Badass Dragoons of the Highlands - Call for Players

What is your name?

Lately, my driver’s license says Harold Farnsworth…but most folks call me Harry. By the way, do you realize how difficult it is to get good paper these days? I’m working an Amazon gig delivering packages because I couldn’t pass the FedEx background check. Gig economy, my ass. I’ll be glad when the next revolution starts. It’s been a while and they are kinda fun…

What part of the world were you born in?

Atlantis. Before Great Grandad sank it below the waves for the last time.

What year was that? (note: must be prior to 1250 CE)

I’d guess around 1220? 25? The island dropped when I was in my late 20’s and I wasn’t having any of that nonsense.

What badass sword do you have in your hand right now*?

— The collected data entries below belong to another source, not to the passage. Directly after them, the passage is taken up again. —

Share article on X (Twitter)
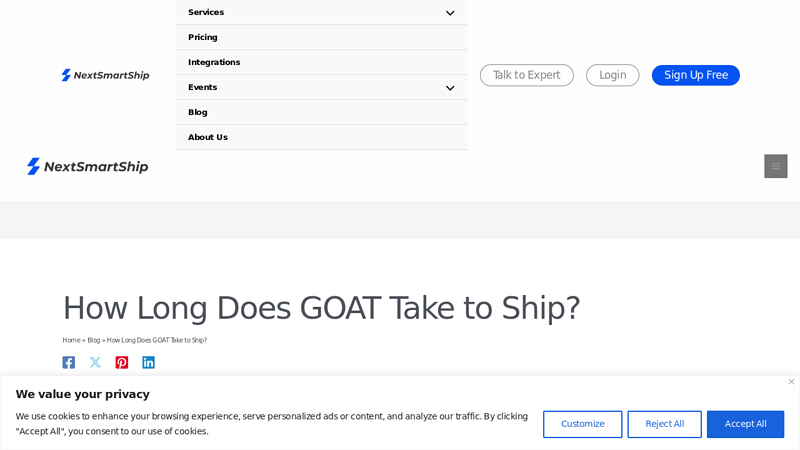The height and width of the screenshot is (450, 800). click(x=95, y=363)
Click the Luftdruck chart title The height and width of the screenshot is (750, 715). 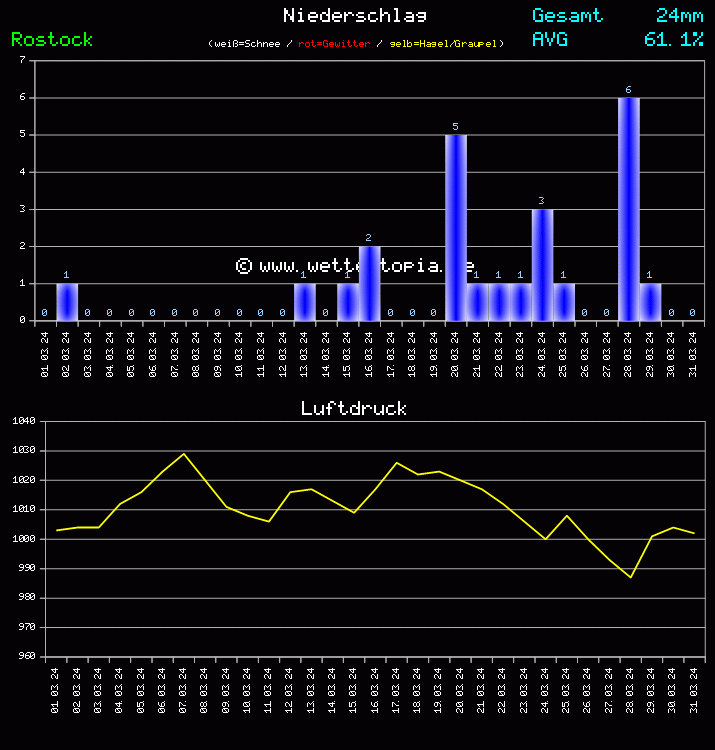point(354,408)
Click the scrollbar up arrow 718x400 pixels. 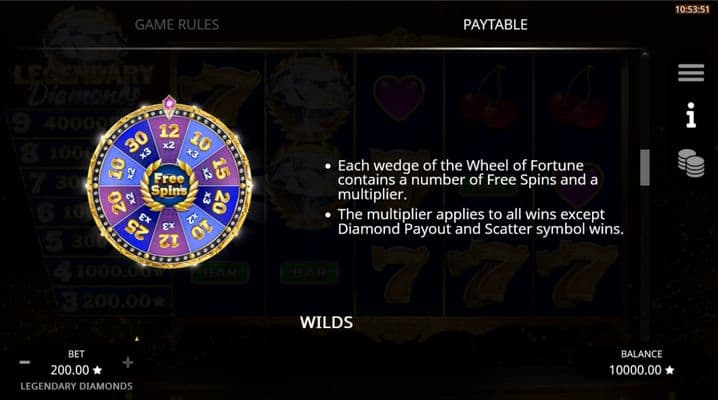point(645,54)
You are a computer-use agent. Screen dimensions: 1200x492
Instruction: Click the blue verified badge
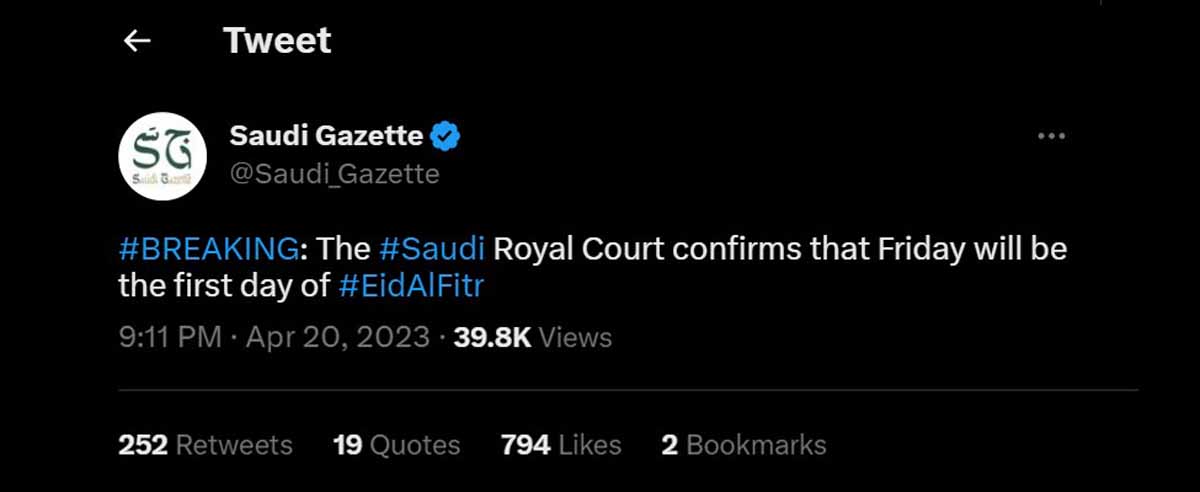click(445, 136)
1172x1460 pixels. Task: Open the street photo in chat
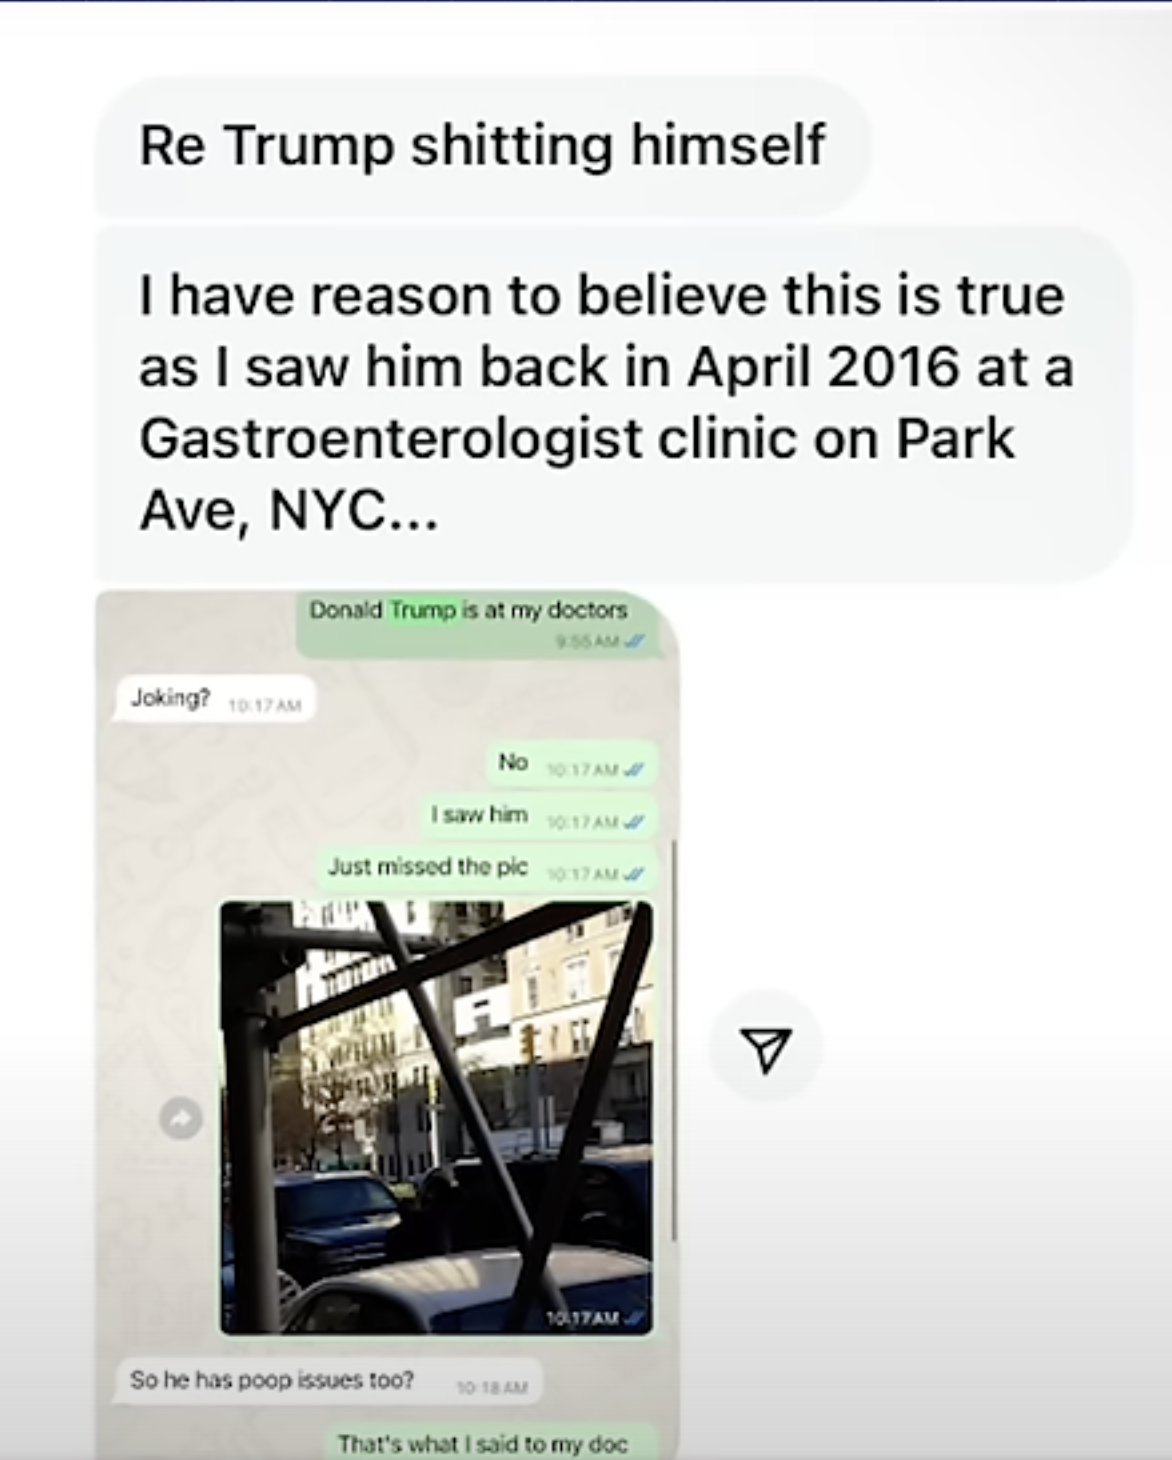(x=436, y=1117)
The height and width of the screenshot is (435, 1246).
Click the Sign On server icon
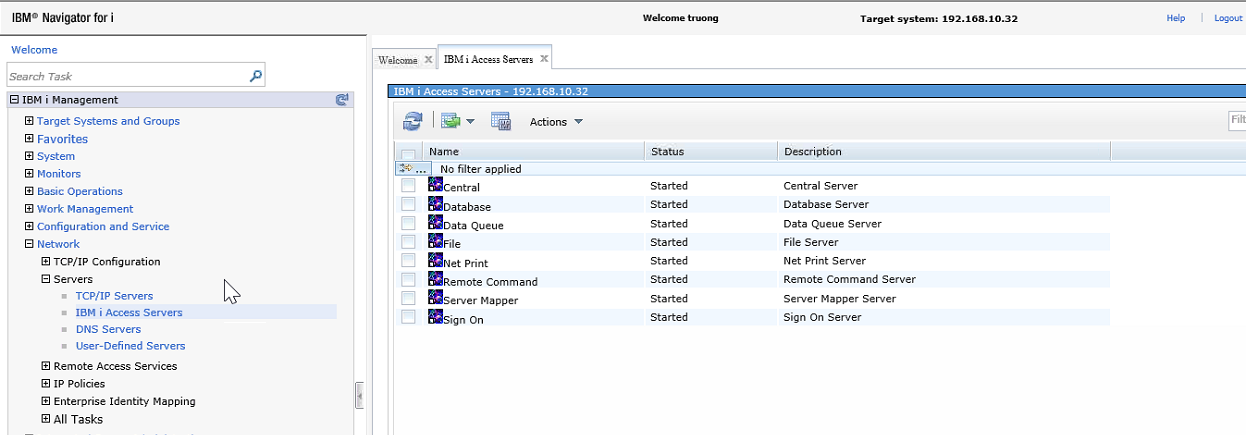pyautogui.click(x=435, y=317)
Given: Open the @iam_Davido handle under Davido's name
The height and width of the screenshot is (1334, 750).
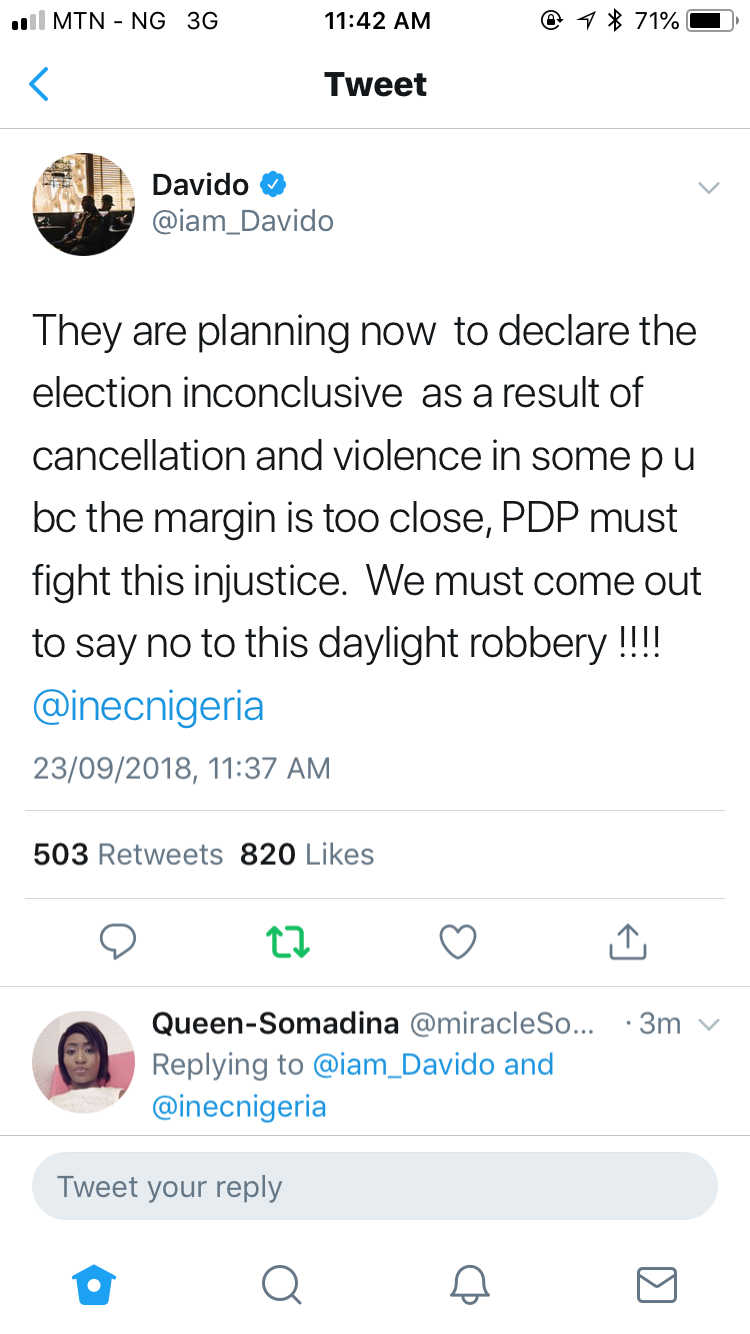Looking at the screenshot, I should (242, 220).
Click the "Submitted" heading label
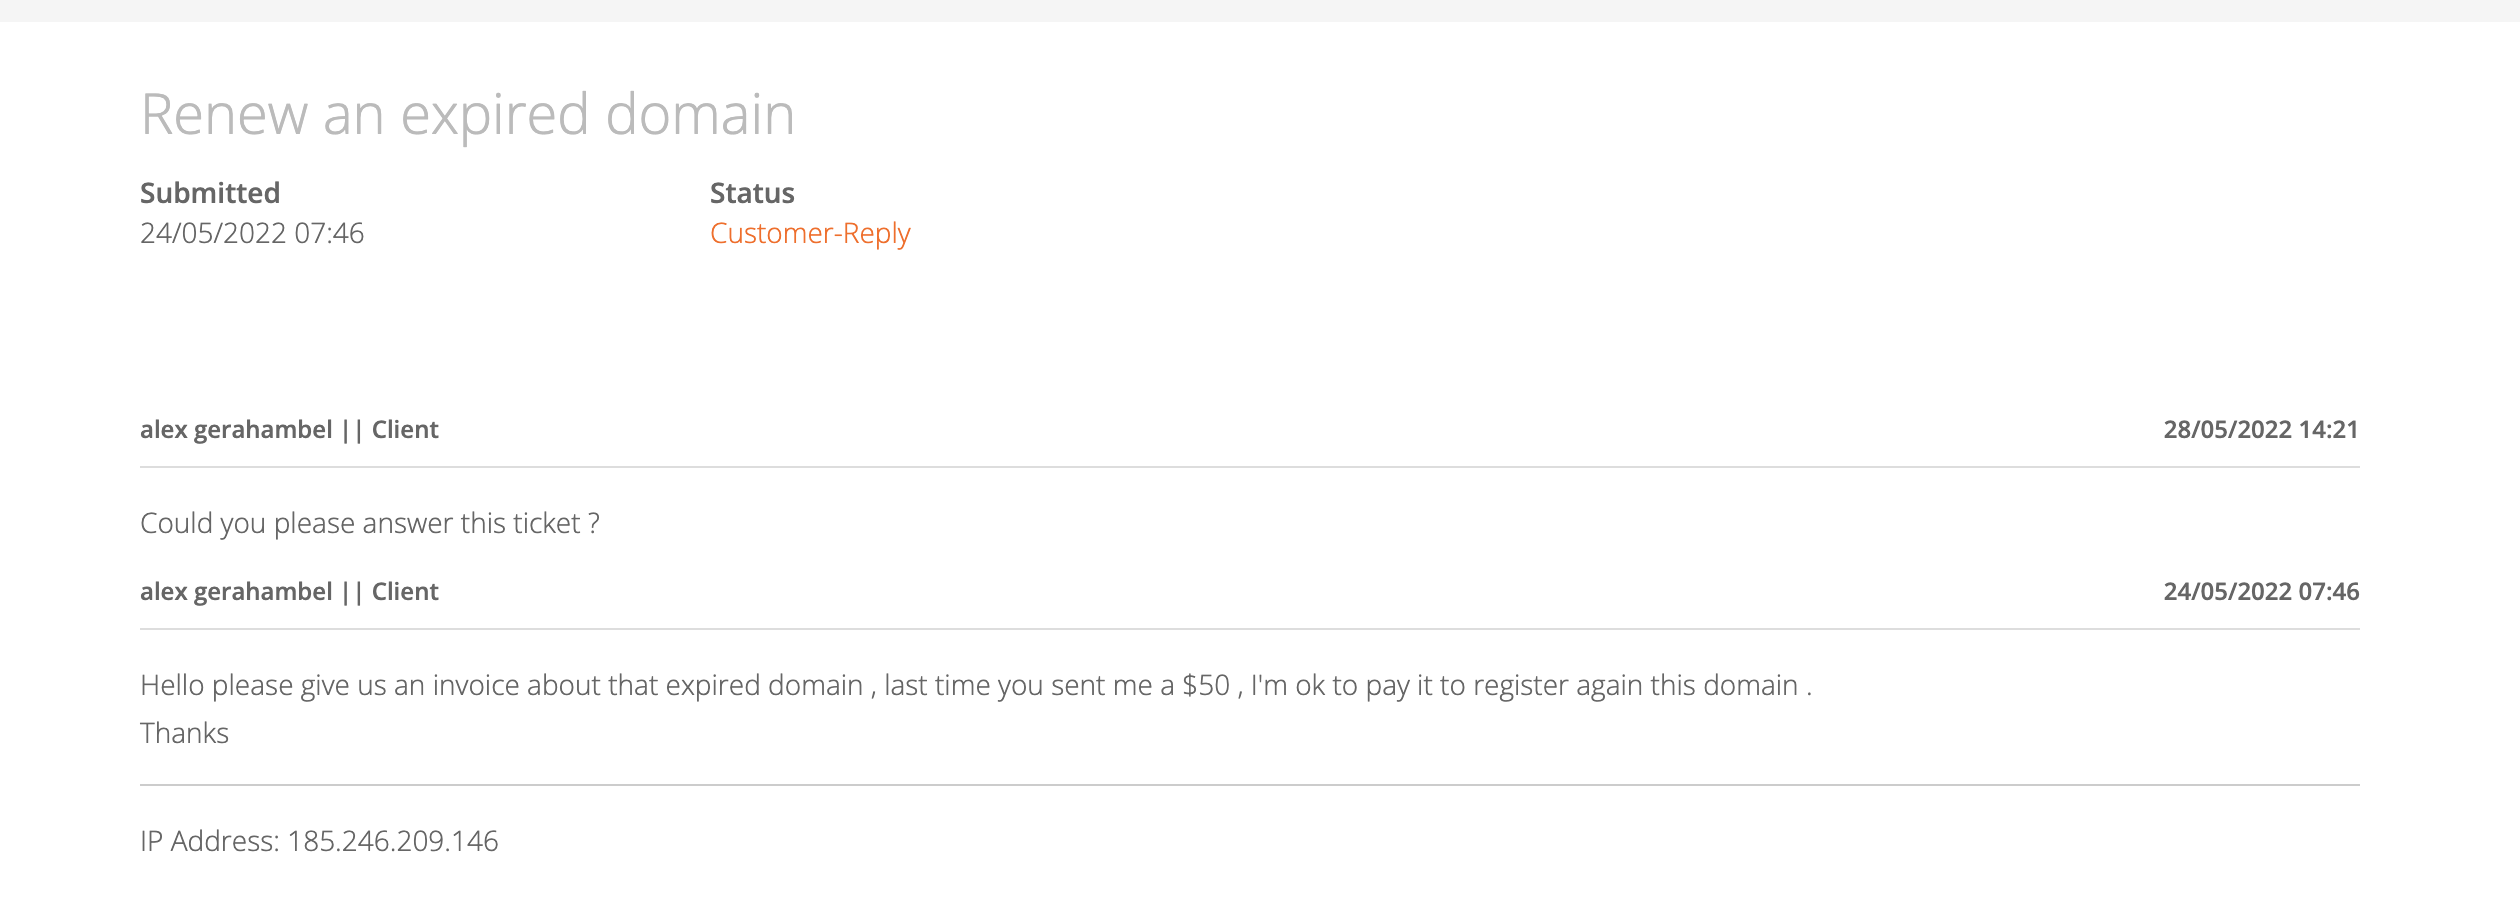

This old thing? It does the job.

Which band will eventually be tapped to do your soundtrack?

The Wipeouters

For a reroll on your lowest stat, tell us about the moment in which you discovered or realized that you were counted among the immortals.

So after home had gone down a few fathoms and I made my way up onto shore, I was walking along the road when I was accosted by some ruffians.

Now Atlantis is known for art, for poetry, for beauty. But when you spend the better part of most generations under water, you don’t become known for the quality of your steel.

So after my sword shattered and I was run through a couple of times, I looked at them. They looked at me. I looked back at them. They ran the other way. The rest is a lot of history.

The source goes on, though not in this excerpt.